Research Software Engineer

University of Amsterdam Institute for Logic, Language and Computation

Research Software Engineer – Project: From Books to Knowledge Graphs

Publication date 28 January 2021

Closing date 28 February 2021

Level of education PhD

Hours 19 hours per week

Salary indication €2,790 to €4,012 gross per month, based on 38 hours per week

Vacancy number 21-052

The Institute for Logic, Language and Computation (ILLC) and the Department of Media Studies of the Faculty of Humanities are looking for a research software engineer with a background in machine learning, knowledge engineering and/or digital humanities, to join the industry collaboration (KIEM 2020) project From Books to Knowledge Graphs.

This project is a collaboration among UvA (Dr. Giovanni Colavizza), the University of Lausanne, Switzerland (Dr. Matteo Romanello) and the publisher Brill, which aims to develop an open framework to extract knowledge graphs from scholarly publications using Brill’s classics catalog as a case study.

Project From Books to Knowledge Graphs

The scientific publishing industry is rapidly transitioning towards information analytics. This shift is disproportionately benefiting large companies. These can afford to deploy digital technologies like knowledge graphs that can index their contents and create advanced search engines. Small and medium publishing enterprises, instead, often lack the resources to fully embrace such digital transformations. This divide is acutely felt in the arts, humanities and social sciences. Scholars from these disciplines are largely unable to benefit from modern scientific search engines, because their publishing ecosystem is made of many specialized businesses which cannot, individually, develop comparable services.

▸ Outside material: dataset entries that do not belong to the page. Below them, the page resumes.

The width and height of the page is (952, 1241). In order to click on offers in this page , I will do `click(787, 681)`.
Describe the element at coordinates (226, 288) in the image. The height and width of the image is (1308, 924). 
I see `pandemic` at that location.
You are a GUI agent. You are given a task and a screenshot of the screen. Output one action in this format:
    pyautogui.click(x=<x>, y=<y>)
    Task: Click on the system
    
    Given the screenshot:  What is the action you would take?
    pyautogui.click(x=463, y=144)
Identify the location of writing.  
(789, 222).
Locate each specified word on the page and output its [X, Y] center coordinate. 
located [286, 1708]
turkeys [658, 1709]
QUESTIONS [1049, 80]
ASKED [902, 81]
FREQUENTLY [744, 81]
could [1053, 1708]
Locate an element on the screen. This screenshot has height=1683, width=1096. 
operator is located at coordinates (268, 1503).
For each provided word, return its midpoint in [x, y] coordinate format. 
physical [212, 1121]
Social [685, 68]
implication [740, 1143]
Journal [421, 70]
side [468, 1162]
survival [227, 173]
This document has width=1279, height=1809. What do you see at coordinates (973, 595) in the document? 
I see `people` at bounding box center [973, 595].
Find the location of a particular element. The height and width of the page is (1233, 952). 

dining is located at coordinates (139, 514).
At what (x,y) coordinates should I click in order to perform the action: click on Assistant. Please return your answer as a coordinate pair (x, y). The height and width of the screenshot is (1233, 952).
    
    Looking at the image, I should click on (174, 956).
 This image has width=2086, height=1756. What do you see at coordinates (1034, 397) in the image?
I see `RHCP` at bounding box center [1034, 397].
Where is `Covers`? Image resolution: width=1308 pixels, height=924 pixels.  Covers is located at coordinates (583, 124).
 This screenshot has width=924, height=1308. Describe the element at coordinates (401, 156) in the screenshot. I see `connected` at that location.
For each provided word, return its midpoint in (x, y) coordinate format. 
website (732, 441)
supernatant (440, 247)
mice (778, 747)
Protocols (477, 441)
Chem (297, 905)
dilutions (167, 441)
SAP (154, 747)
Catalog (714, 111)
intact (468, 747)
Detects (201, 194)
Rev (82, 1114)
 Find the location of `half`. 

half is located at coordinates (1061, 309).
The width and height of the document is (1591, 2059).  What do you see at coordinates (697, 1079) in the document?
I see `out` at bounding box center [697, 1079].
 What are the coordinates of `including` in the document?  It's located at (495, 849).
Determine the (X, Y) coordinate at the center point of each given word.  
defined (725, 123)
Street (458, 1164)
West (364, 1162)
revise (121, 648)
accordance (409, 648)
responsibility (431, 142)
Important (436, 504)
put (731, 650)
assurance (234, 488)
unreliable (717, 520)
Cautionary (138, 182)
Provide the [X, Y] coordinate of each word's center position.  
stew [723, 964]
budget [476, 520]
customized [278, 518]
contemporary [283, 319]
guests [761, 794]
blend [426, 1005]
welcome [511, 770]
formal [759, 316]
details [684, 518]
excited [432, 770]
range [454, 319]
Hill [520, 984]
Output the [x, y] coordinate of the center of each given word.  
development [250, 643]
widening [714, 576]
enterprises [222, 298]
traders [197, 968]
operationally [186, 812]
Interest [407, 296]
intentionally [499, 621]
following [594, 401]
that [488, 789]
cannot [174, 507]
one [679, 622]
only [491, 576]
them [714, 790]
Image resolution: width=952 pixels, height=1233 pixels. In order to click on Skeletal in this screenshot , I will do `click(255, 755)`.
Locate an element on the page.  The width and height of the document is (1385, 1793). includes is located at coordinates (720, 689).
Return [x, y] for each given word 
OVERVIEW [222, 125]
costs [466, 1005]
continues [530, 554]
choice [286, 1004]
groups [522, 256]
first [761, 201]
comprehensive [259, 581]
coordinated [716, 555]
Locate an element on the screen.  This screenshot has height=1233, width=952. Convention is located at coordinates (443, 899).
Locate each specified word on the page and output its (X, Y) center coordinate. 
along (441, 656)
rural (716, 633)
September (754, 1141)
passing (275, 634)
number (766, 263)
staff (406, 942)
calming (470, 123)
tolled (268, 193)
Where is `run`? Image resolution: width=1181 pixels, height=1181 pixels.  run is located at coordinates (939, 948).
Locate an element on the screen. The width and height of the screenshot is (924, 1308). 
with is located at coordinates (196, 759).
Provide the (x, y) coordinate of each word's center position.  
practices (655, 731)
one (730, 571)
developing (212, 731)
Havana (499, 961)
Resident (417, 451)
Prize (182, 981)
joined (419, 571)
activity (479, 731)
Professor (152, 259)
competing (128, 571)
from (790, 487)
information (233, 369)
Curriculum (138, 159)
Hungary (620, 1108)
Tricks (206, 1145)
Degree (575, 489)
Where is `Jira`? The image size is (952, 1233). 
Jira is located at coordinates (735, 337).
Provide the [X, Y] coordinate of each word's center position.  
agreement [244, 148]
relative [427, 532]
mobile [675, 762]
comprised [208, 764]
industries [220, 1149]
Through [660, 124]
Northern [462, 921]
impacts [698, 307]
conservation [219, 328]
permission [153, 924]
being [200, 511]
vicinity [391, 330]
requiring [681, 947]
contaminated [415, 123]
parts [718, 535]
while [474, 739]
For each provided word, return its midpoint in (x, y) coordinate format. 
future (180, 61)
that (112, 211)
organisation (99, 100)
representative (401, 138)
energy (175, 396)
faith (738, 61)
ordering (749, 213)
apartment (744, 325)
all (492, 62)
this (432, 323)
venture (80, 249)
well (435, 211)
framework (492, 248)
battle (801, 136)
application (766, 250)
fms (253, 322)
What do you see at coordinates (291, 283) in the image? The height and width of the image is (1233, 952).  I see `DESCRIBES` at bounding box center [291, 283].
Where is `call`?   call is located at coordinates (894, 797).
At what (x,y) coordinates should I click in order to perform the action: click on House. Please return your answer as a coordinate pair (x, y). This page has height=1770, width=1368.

In this project, we aim to start bridging this gap by democratizing access to knowledge graphs – the technology underpinning modern scientific search engines – for small and medium publishers in the arts, humanities and social sciences. Their contents, largely made of books, already contain rich, structured information – such as references and indexes – which can be automatically mined and interlinked. We plan to develop an open-source framework for extracting structured information and create knowledge graphs from it. The framework will be released with a commercial-friendly license to encourage its re-use. We will as much as possible consolidate existing proven technologies into a single codebase, instead of reinventing the wheel.

What are you going to do?

As  research software engineer you will:

  • help designing an information extraction pipeline which extracts structured entity information from scholarly publications (e.g., references and indexes) and performs entity linkage, in close collaboration with industry partners (Brill);
  • develop such pipeline, by re-using existing solutions or developing novel ones;
  • test and apply the pipeline on Brill’s classics publication catalog;
  • document work and code via comments, tests and technical documentation;
  • publish code and data openly and support early adopters in re-using them;
  • assist and take an active role in the execution of other project-related activities (e.g., outreach).

What do we require?

The following is required:

  • a degree in a related field, including but not limited to digital humanities, computer science, machine learning, knowledge engineering. Alternatively, a humanities (or other) degree with proven experience in research software engineering;
  • excellent written and spoken English;
  • proved capacity to design, develop and document research software. While the project members mostly use the Python stack, other options are also possible.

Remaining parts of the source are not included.